I ask whether Ajax was a place to meet other Jews to his
family.
"Indeed, it was. You met plenty of Jews over there. But you
need to see that in the right proportion: if I say 'plenty', I
mean 'a few hundred'." I say that that's a lot, in a country
with hardly any Jews. "It's a lot", says Coronel.
Does it annoy him that Ajax officials keep saying that Ajax
doesn't have anything to do with Jews?
"To those people the issue doesn't exist. We see a hundred
Jews and say: that's a lot of Jews. They see a hundred Jews and
say: see? It's nothing. Or they do not see they're Jews at
all."
There are other places where Jews meet. Sal Meijer's
sandwich shop, the Jewish institutions, and the synagogue for
those who go to the synagogue in the first place. But there are
more football fans than religious people in Holland, these
days.
Ajax is the main thing that connects Jews, even inside the
synagogue. When the club played AC Milan in 1994, on Yom
Kippur, people were standing outside the synagogue, listening
to the radio, which is forbidden on that day. The more devoted
people were inside, but were told about the goals.
You could find it scary that Dutch Jews feel the urge to
meet one another. You could call it some sort of racialism. But
Jews in Holland just have different experiences than the people
around them. Living among non-Jews, always aware of the void
around them (the huge synagogues with no-one inside, only half
a table of relatives at weddings), they experience permanent
solitude. Ajax fills up the void - a bit.
Rob Cohen sits at a table in Soccer World restaurant, one
arm over the banisters. He's at home here. Cohen doesn't like
football, but Ajax is his 'hood club. Ajax is to him what De
Kuil was back in the old days, on Rembrandtplein: not kosher,
but definitely Jewish. It mildly annoys him when Michael van
Praag says that Ajax is not a Jewish club.

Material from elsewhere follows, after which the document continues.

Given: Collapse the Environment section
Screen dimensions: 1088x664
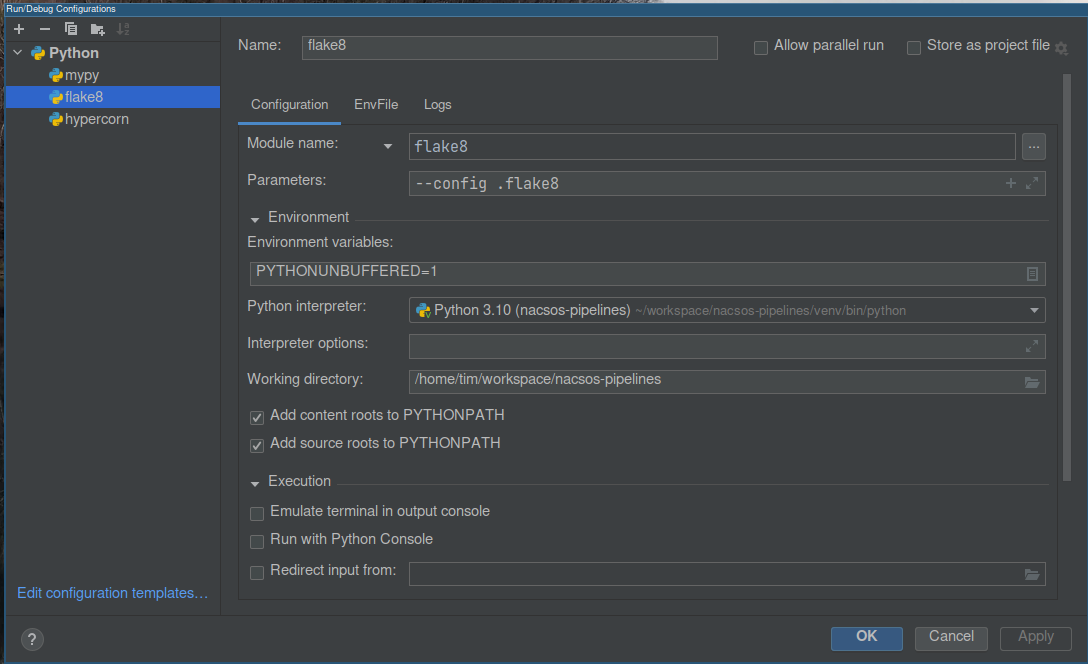Looking at the screenshot, I should click(256, 218).
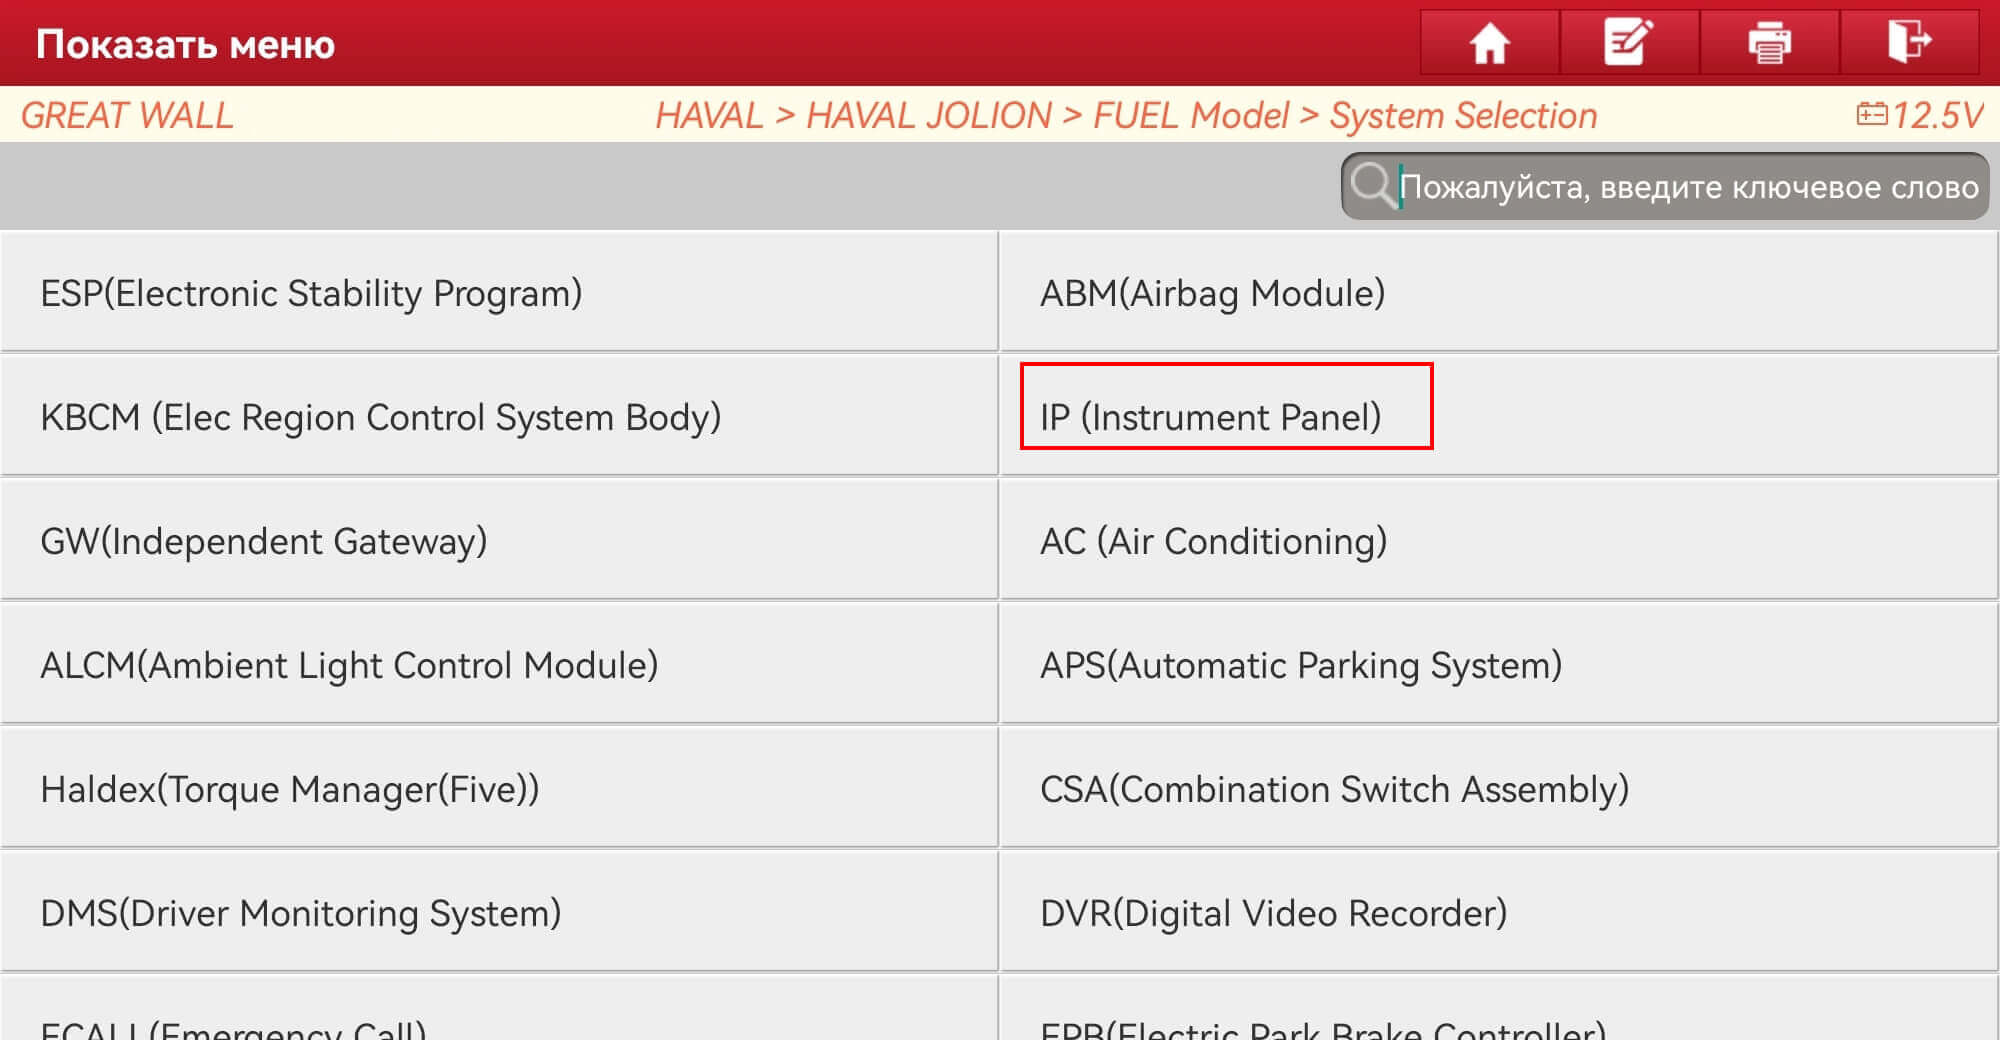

Cohen: "He's completely right - formally. We are not under
rabbinal supervision here. However, you could consider whether
you should rub that in."
Ajax seems to be denying its Jewish aspect in an almost
panic way, sometimes. In the time of the UEFA Cup games against
Hapoel Haifa, Evert Vermeer told every newspaper about the
swastika flag hoisted over De Meer in 1938, about the Wehrmacht
being stationed there and about the dismissal of Jewish
members. It sounded as if Ajax was rather 'wrong' than
Jewish.
A hundred years is a nice age to become a grown-up. Ajax
could now say: 'We proudly acknowledge the Jewish aspect of our
identity. We will commemorate the thousands of Jewish fans that
got killed during the war with a statue of Eddy Hamel inside
the ArenA."
However, Ajax is getting less and less Jewish these days.
Outside the ArenA there are ABN-AMRO posters saying 'the
sponsor'. Thirty years ago, they would have had the mugs of
Caransa, Kroonenberg and the Van der Meydens on them.

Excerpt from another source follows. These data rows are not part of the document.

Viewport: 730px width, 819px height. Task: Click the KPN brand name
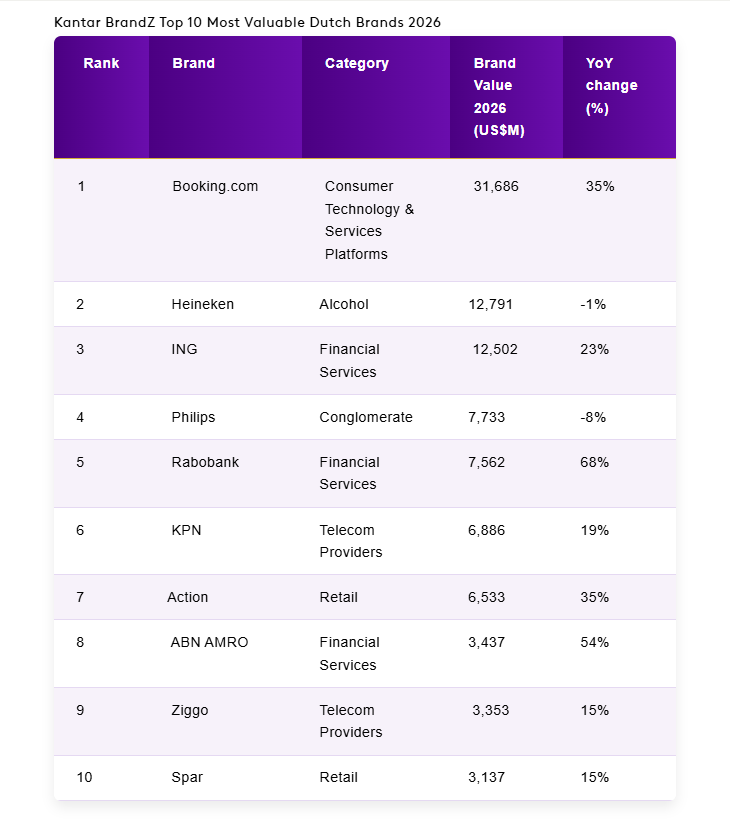[186, 530]
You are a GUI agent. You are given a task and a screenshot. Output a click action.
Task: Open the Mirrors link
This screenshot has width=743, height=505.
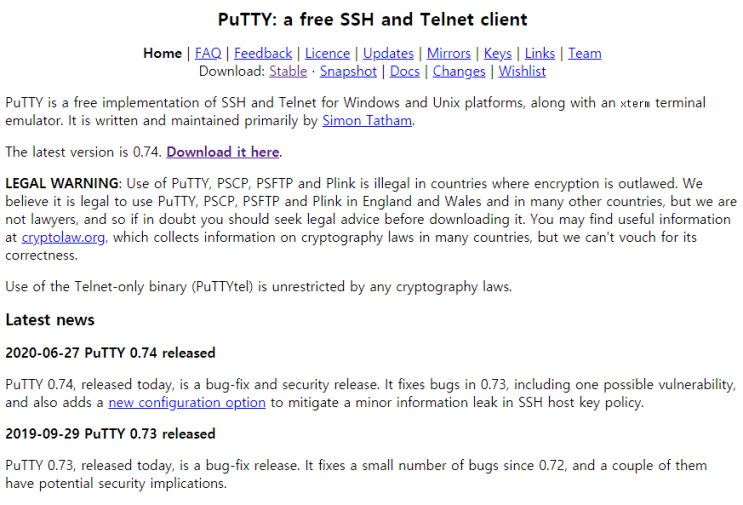pyautogui.click(x=449, y=54)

The Amsterdam Jews are now middle-class and hardly produce
any Mullers and Swarts anymore. Marcel Peeper, son of an
Amsterdam textile trader, was the last 25% Jewish player who
made it to the Dutch national team, via Ajax-2, Haarlem and FC
Twente. After only 18 minutes in his first and only Holland
game, in Kiev against the Soviet Union, on 28 March, 1990, he
broke his leg.
Even the stands have become less Jewish. In the 1970s and
1980s there were ten to fifteen thousand people at De Meer,
mainly Amsterdammers. There are thirty to fifty thousand at the
ArenA, mainly non Amsterdammers. The Jews are still there,
concentrated in a few sections, but they seem to drown, among
so many people. Ajax has become less of an 'Amsterdam club',
says Sjaak Swart. "It is of course nice that those people from
out of town come to watch Ajax, but..."
Coronel was the man behind the construction of the ArenA.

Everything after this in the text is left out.